Copy the records from the line with "You are a computer-use agent. Viewport: 889px" to the line with "pyautogui.click(x=188, y=181)", substituting "Task" for every "Instruction" and keeping everything else the same.
begin
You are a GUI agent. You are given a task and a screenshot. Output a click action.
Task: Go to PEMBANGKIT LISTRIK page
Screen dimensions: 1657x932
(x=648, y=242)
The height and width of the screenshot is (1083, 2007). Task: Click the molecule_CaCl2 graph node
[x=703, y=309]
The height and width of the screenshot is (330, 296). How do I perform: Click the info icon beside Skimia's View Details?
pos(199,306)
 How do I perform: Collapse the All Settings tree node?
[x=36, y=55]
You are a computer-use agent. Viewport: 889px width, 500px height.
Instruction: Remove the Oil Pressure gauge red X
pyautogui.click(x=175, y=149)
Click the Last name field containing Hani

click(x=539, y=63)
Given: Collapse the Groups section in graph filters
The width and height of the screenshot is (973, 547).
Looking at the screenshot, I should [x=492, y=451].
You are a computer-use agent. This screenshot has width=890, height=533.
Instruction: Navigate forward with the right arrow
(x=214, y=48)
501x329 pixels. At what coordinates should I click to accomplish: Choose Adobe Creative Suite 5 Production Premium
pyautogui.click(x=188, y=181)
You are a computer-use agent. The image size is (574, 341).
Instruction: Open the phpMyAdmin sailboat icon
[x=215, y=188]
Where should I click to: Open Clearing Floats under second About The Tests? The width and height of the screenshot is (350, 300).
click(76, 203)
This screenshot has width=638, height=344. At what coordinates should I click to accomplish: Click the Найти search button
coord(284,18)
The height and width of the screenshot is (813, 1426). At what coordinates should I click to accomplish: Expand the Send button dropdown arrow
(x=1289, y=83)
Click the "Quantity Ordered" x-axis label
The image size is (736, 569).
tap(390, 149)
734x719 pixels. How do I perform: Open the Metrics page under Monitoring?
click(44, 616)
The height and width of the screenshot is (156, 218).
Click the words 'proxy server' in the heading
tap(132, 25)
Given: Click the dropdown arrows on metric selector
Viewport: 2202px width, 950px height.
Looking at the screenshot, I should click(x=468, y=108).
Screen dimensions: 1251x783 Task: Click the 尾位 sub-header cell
end
Full response:
You are a computer-use agent. Viewport: 889px width, 500px height.
Task: Remove the Oil Pressure gauge red X
pyautogui.click(x=175, y=149)
Click the Last name field containing Hani

click(x=539, y=63)
Given: Collapse the Groups section in graph filters
The width and height of the screenshot is (973, 547).
Looking at the screenshot, I should [x=492, y=451].
You are a computer-use agent. This screenshot has width=890, height=533.
Task: Navigate forward with the right arrow
(x=214, y=48)
501x329 pixels. At what coordinates should I click to accomplish: Choose Adobe Creative Suite 5 Production Premium
pyautogui.click(x=188, y=181)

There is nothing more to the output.